Paul uses this and other potential AI algorithms as benchmarks to beat—we need to build aligned AI algorithms that achieve similar results as these benchmarks. The further we are from hitting the same metrics, the larger the incentive to use the unaligned AI algorithm.
Iterated amplification could potentially solve the issues with this algorithm. The key idea is to always be able to cash out the learned dynamics and reward models as the result of (a large number of) human decisions. In addition, the models need to be made robust to worst case inputs, possibly by using these techniques. In order to make this work, we need to make progress on robustness, amplification, and an understanding of what bad behavior is (so that we can argue that it is easy to avoid, and iterated amplification does avoid it).
Rohin’s opinion: I often think that the hard part of AI alignment is actually the strategic side of it—even if we figure out how to build an aligned AI system, it doesn’t help us unless the actors who actually build powerful AI systems use our proposal. From that perspective, it’s very important for any aligned systems we build to be competitive with unaligned ones, and so keeping these sorts of benchmarks in mind seems like a really good idea.
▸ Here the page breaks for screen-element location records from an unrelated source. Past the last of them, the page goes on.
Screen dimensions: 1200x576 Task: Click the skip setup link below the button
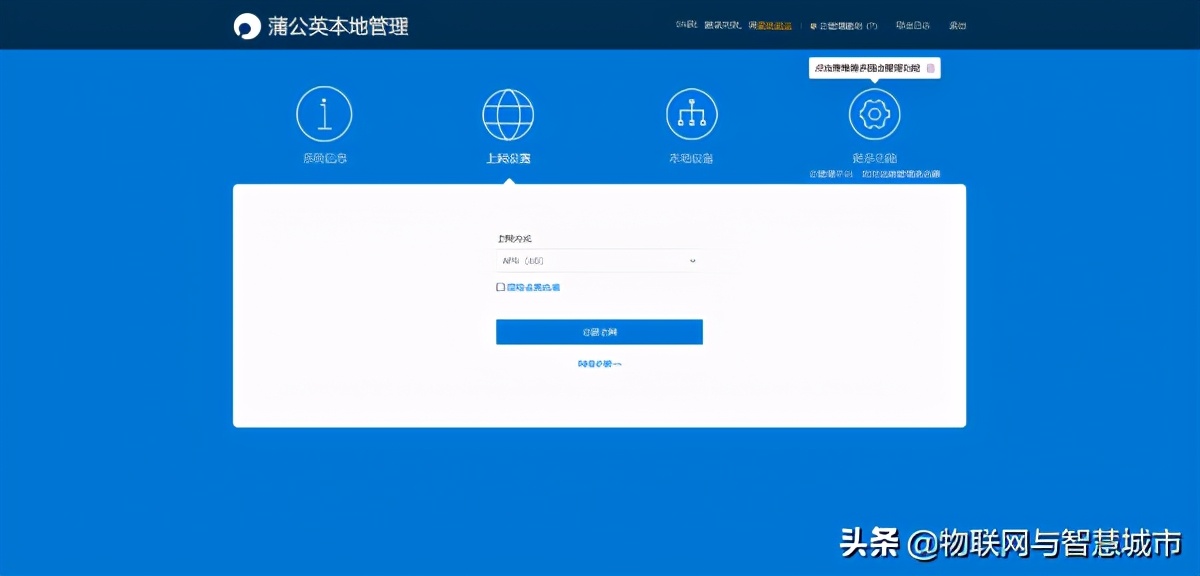point(598,363)
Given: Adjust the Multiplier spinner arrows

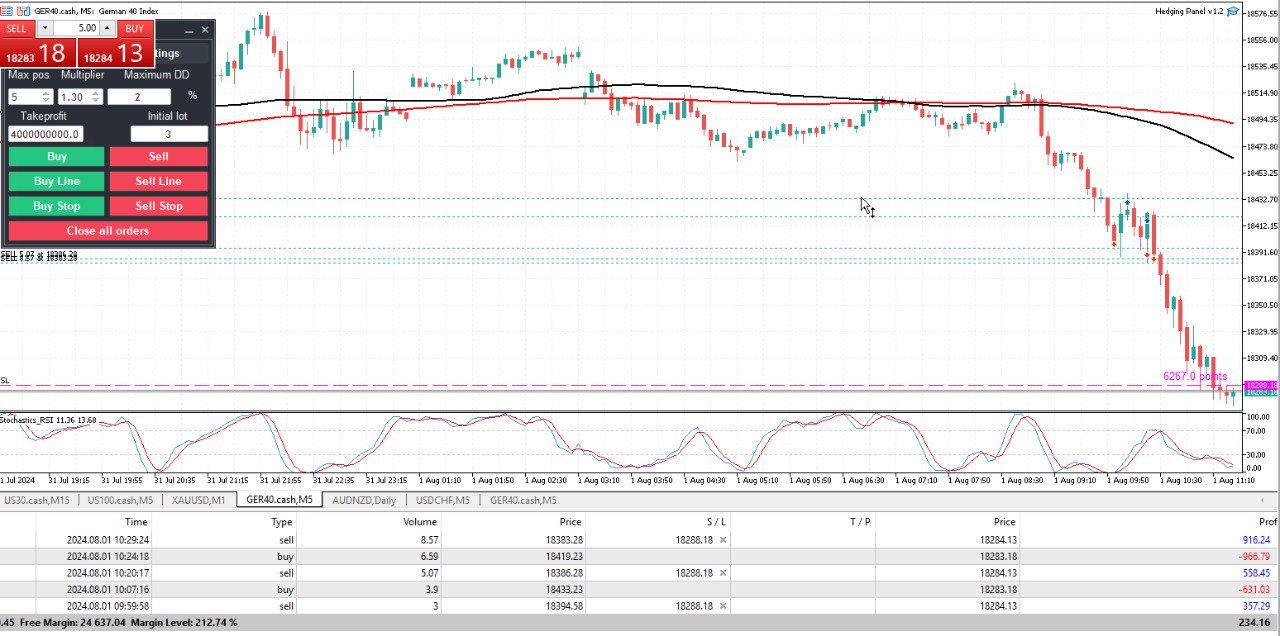Looking at the screenshot, I should [95, 97].
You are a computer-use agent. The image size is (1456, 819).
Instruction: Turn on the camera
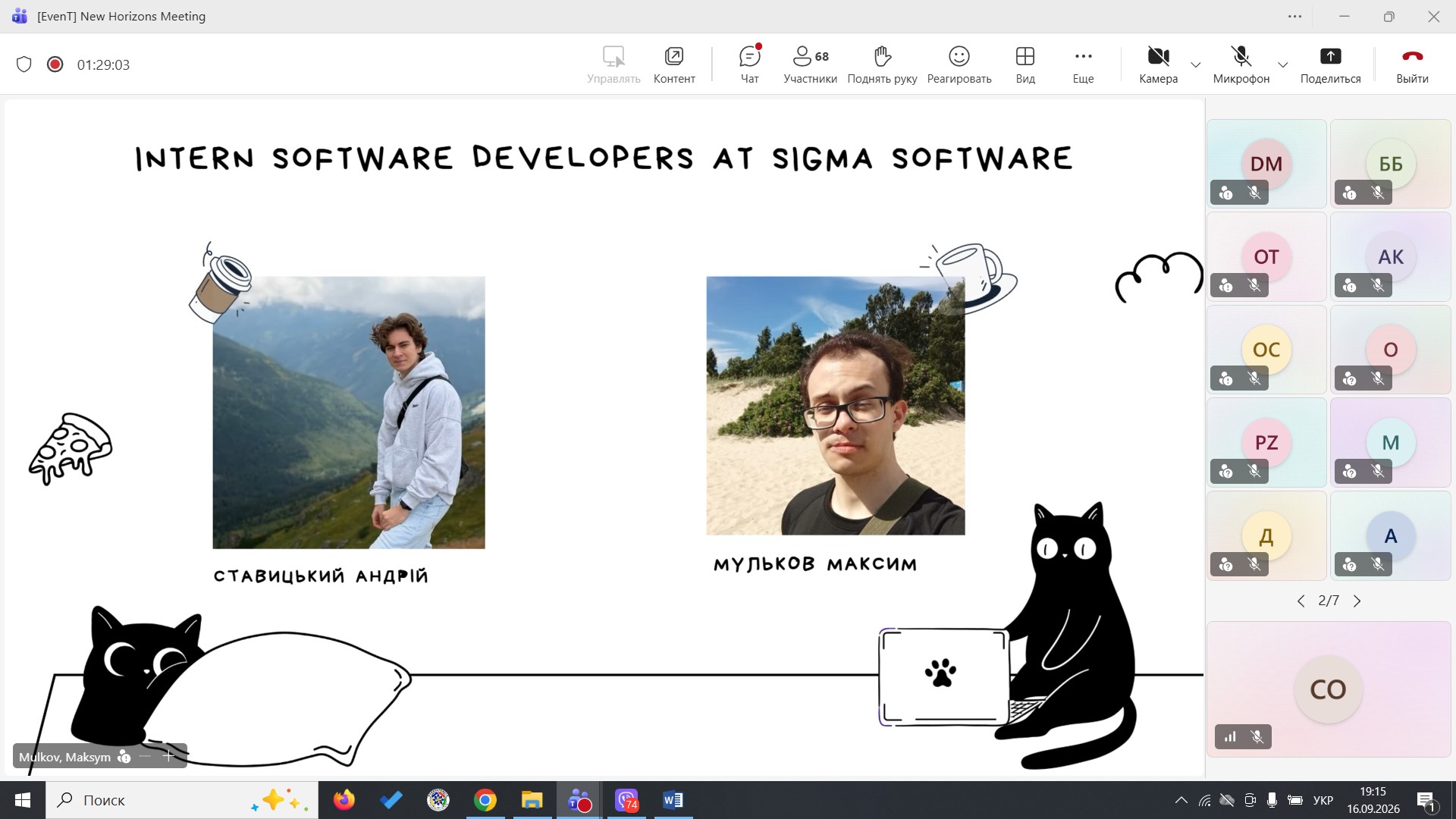tap(1158, 64)
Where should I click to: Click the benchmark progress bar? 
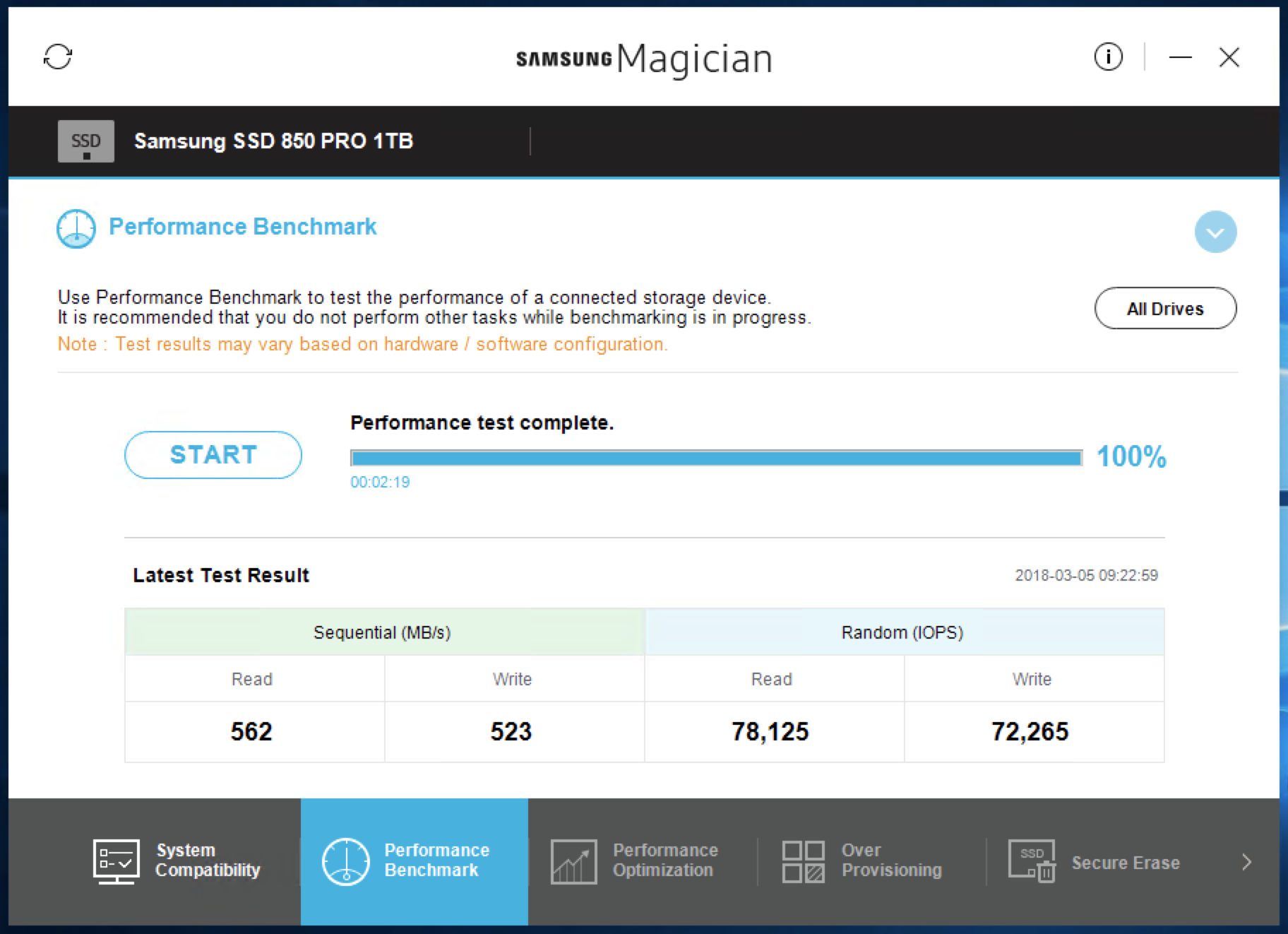coord(716,459)
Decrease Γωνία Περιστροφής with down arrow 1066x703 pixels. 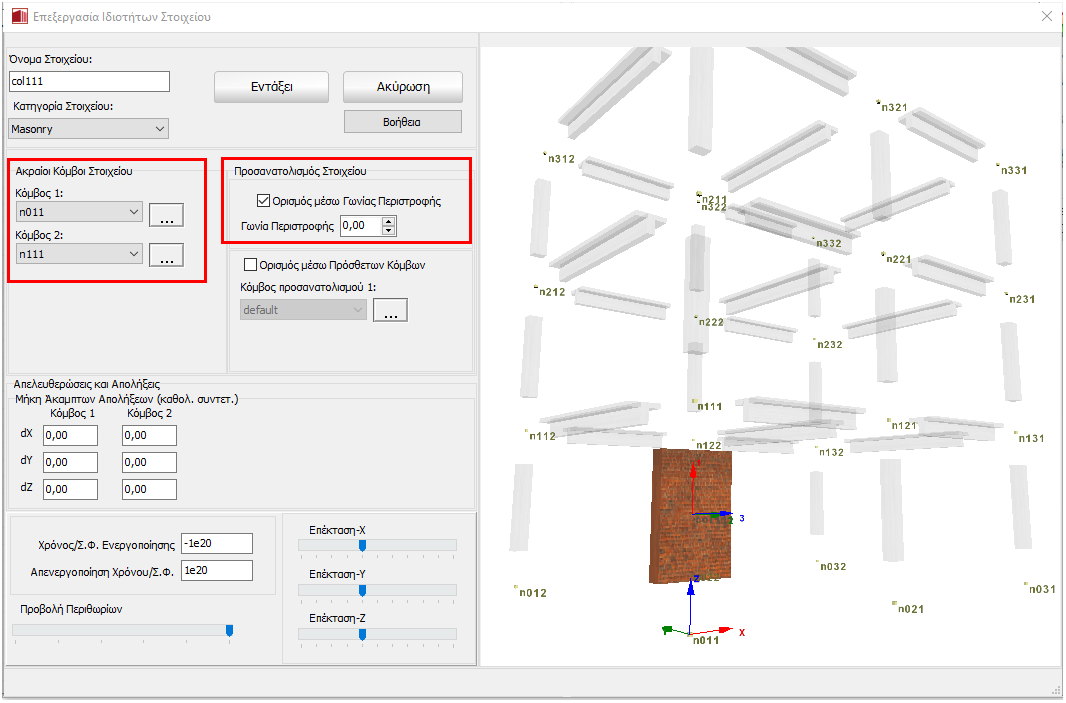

This particular benchmark seems good—it’s essentially the AlphaGo algorithm, except with learned dynamics (since we don’t know the dynamics of the real world) and rewards (since we want to be able to specify arbitrary tasks), which seems like a good contender for “powerful AI system”.
Fixed point sequence
Fixed Point Exercises(Scott Garrabrant): Scott’s advice to people who want to learn math in order to work on agent foundations is to learn all of the fixed-point theorems across the different areas of math. This sequence will present a series of exercises designed to teach fixed-point theorems, and will then talk about core ideas in the theorems and how the theorems relate to alignment research.
Rohin’s opinion: I’m not an expert on agent foundations, so I don’t have an opinion worth saying here. I’m not going to cover the posts with exercises in the newsletter—visit the Alignment Forum for that. I probably will cover the posts about how the theorems relate to agent foundations research.
Acknowledging Human Preference Types to Support Value Learning(Nandi, Sabrina, and Erin): Humans often have multiple “types” of preferences, which any value learning algorithm will need to handle. This post concentrates on one particular framework—liking, wanting and approving. Liking corresponds to the experience of pleasure, wanting corresponds to the motivation that causes you to take action, and approving corresponds to your conscious evaluation of how good the particular action is. These correspond to different data sources, such as facial expressions, demonstrations, and rankings respectively. Now suppose we extract three different reward functions and need to use them to choose actions—how should we aggregate the reward functions? They choose some desiderata on the aggregation mechanism, inspired by social choice theory, and develop a few aggregation rules that meet some of the desiderata.
Rohin’s opinion: I’m excited to see work on dealing with conflicting preference information, particularly from multiple data sources. To my knowledge, there isn’t any work on this—while there is work on multimodal input, usually those inputs don’t conflict, whereas this post explicitly has several examples of conflicting preferences, which seems like an important problem to solve. However, I would aim for a solution that is less fixed (i.e. not one specific aggregation rule), for example by an active approach that presents the conflict to the human and asks how it should be resolved, and learning an aggregation rule based on that. I’d be surprised if we ended up using a particular mathematical equation presented here as an aggregation mechanism—I’m much more interested in what problems arise when we try to aggregate things, what criteria we might want to satisfy, etc.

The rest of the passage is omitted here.